Situation August 15 2011

Sources: V1 Arme du Désespoir(Yannick Delefosse), Les sites V1 en Flandres et en Artois(Laurent Bailleul), After the Battle(number 6)

Plan from 'After the Battle', number 6 showing a situation from the Colonel Sanders report.  Only the Main building and a 'Generator' bunker was found in the dense forest.
Nearby there's a Railroad which must have been used by the Germans and is now beëing used for amusement purposes only.
Good preserved trenches and many craters can be found near the large bunker.

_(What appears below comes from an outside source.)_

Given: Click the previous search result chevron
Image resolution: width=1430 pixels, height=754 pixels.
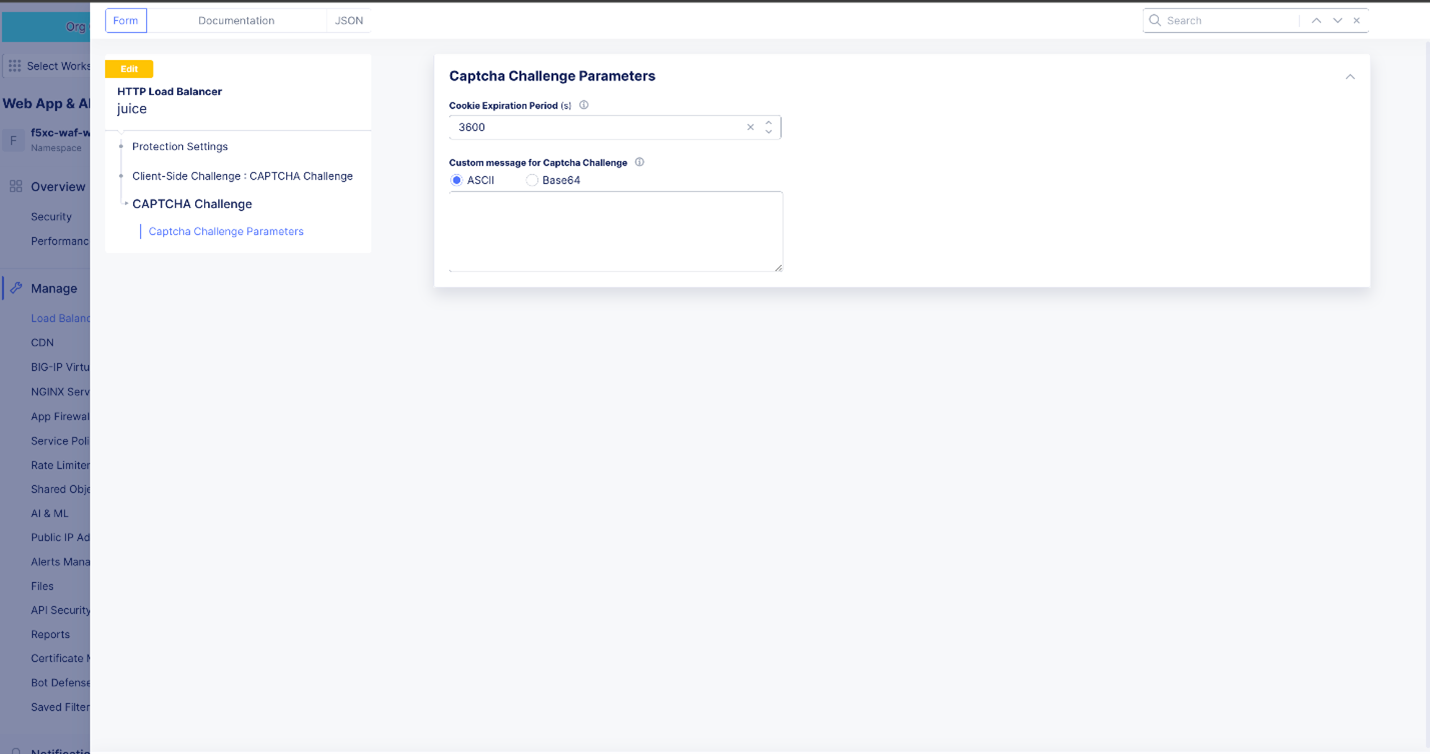Looking at the screenshot, I should [1316, 19].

Not all building formations, concrete blocks, reservoir and Air Raid tunnels were found or visited.

Lottinghen is one of the 'Wasserwerke' which meant to be large bunkers for launching V1's to London, UK. The longitudal axis of this bunker stands perpindicular to the launch direction which I measured to be almost 290 degrees.  This is interesting because this is the launch direction to the London area.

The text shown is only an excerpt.